> [Prompt]: Line filter on the word "will": copy each matching line from the entries.

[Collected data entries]
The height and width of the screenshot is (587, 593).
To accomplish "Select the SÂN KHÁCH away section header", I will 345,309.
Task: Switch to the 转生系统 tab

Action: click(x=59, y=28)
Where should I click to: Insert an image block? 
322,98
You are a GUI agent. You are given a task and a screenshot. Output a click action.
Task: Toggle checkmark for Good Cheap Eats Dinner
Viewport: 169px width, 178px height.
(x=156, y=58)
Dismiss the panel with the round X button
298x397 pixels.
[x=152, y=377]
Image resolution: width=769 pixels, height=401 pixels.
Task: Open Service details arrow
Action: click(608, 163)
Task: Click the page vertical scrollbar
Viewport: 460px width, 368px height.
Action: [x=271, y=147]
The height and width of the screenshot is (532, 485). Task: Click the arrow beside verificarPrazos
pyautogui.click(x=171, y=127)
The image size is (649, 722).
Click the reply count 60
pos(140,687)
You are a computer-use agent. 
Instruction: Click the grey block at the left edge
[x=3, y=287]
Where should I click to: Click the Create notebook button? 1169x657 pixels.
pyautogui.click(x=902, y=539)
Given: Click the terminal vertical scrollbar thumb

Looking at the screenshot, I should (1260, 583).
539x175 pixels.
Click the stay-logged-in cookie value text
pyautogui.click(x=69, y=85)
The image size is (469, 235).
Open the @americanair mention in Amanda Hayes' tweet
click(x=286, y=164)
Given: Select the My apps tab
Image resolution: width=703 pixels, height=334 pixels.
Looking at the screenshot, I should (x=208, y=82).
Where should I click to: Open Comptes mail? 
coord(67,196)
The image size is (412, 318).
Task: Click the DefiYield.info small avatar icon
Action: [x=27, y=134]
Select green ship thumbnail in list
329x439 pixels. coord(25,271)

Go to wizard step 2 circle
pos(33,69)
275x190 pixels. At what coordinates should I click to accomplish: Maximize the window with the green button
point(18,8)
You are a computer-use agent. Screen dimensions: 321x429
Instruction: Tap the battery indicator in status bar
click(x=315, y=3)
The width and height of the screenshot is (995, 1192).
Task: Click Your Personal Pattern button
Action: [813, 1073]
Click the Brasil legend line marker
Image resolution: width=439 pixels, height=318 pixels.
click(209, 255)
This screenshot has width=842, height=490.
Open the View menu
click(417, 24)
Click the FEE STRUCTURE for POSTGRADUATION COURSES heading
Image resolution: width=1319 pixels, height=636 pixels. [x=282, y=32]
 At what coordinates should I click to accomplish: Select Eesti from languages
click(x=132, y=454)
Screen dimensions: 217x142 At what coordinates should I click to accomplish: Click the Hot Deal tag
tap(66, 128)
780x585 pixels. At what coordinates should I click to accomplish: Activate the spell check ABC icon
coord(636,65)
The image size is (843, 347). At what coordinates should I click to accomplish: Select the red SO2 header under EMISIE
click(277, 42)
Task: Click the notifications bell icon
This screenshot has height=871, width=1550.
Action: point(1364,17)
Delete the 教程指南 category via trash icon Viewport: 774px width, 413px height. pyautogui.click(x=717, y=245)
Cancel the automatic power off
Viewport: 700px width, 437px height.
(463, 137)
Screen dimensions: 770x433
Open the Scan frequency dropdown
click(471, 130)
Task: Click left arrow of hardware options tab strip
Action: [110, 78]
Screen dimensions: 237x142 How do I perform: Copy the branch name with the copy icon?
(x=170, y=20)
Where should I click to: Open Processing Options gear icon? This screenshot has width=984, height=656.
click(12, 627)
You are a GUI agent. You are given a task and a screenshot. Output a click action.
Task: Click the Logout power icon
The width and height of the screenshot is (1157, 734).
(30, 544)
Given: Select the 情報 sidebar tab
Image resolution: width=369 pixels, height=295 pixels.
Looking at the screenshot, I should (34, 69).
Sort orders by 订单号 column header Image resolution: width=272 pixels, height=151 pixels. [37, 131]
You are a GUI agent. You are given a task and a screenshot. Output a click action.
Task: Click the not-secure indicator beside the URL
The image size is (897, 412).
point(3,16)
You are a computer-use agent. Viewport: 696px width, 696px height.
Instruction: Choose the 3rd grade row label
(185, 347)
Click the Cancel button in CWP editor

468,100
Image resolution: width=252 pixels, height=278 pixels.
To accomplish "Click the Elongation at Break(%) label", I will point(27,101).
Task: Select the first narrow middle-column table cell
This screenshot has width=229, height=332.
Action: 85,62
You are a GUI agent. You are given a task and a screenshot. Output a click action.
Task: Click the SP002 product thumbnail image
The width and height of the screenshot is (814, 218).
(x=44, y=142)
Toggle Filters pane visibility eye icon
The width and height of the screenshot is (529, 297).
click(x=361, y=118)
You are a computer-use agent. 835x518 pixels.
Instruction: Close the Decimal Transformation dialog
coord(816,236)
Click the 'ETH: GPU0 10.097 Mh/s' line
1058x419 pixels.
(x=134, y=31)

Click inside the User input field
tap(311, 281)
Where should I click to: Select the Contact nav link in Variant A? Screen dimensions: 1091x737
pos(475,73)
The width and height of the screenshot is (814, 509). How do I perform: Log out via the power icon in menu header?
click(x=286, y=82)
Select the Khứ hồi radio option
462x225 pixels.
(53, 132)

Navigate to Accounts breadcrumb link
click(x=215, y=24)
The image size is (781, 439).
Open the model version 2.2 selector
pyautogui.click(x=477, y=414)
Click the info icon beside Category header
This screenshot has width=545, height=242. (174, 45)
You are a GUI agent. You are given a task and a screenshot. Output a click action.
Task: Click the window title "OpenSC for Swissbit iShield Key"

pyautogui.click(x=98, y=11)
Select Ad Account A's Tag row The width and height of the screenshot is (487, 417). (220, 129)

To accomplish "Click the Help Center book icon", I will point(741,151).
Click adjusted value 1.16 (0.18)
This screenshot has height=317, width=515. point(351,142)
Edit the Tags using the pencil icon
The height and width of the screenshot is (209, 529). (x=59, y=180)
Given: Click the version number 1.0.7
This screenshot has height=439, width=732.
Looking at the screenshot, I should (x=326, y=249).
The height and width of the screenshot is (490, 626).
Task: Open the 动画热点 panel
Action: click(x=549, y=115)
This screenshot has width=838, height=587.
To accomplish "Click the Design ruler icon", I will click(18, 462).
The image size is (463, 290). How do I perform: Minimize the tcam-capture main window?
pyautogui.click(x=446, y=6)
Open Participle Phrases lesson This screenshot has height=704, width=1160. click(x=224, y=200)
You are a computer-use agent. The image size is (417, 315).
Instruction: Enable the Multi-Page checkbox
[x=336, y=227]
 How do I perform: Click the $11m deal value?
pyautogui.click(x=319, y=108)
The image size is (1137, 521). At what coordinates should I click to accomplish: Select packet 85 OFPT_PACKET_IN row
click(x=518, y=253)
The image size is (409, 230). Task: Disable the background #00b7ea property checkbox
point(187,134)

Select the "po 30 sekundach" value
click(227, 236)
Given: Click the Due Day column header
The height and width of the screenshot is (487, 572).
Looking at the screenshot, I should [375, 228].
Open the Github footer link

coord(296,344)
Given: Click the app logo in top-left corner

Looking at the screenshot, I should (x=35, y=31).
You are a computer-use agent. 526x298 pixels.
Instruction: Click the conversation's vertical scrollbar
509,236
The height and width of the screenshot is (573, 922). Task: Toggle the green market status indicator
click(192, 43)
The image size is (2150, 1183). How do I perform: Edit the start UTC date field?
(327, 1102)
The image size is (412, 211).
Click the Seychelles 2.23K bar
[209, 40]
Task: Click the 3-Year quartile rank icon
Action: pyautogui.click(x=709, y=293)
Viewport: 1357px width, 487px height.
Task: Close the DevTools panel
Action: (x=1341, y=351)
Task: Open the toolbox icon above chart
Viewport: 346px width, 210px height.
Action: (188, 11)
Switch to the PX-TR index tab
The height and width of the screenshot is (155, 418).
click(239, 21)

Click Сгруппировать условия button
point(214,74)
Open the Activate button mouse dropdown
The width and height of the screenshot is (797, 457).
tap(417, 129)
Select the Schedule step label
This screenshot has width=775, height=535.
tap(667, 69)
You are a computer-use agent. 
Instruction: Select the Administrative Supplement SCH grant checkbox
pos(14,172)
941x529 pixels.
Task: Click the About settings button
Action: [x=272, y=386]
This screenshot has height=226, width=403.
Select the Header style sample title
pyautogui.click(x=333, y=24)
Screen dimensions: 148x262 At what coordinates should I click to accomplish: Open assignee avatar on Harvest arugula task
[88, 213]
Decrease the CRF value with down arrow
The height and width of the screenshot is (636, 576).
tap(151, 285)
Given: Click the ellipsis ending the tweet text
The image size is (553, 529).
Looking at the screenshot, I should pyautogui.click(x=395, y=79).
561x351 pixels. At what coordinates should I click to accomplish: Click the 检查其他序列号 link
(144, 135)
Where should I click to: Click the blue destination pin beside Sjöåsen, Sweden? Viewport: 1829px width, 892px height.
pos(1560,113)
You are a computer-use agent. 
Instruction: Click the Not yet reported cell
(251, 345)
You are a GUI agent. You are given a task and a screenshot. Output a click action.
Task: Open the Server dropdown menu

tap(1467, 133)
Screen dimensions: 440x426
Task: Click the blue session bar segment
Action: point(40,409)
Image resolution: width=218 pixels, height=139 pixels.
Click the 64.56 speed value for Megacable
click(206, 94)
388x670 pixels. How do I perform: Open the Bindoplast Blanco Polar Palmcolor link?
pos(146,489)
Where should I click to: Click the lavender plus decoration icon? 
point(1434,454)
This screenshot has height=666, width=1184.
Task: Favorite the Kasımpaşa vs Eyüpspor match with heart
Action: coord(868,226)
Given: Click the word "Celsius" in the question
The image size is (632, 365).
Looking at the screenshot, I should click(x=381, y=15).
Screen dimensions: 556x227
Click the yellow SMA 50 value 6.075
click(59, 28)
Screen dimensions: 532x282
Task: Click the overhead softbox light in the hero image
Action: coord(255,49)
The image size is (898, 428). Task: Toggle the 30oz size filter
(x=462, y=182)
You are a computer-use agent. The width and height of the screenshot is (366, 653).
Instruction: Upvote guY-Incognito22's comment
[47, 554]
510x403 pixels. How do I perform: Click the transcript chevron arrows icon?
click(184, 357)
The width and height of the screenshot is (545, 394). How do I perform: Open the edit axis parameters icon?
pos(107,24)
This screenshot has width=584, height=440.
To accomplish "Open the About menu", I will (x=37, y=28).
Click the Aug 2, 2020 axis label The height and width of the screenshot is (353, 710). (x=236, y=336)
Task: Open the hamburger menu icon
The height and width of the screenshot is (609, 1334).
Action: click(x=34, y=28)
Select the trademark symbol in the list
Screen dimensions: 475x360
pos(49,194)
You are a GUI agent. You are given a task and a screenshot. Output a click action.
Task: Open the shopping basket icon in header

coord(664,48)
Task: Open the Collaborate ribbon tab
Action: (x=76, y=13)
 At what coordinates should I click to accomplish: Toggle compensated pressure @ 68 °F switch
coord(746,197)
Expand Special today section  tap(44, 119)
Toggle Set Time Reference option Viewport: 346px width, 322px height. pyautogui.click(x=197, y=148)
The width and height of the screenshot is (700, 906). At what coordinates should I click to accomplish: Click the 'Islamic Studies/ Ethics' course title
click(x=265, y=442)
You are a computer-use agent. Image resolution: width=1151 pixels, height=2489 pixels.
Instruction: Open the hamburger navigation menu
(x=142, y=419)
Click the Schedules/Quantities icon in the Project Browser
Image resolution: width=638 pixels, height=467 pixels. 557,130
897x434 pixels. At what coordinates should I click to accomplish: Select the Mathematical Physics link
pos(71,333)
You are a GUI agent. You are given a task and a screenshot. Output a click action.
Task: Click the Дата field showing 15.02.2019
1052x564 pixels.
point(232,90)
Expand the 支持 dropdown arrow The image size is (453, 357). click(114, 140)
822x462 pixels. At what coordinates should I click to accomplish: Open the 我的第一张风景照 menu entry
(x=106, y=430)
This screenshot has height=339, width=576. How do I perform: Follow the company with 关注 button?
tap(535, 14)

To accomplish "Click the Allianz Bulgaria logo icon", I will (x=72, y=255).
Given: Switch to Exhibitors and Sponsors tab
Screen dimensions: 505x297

> [Written response]:
To accomplish "Select the SÂN KHÁCH away section header", I will 345,309.
To accomplish "Click the Elongation at Break(%) label", I will point(27,101).
To accomplish "Click the Help Center book icon", I will point(741,151).
To accomplish "Click the Design ruler icon", I will click(18, 462).
To accomplish "Open the About menu", I will (x=37, y=28).
To accomplish "Click the Allianz Bulgaria logo icon", I will (x=72, y=255).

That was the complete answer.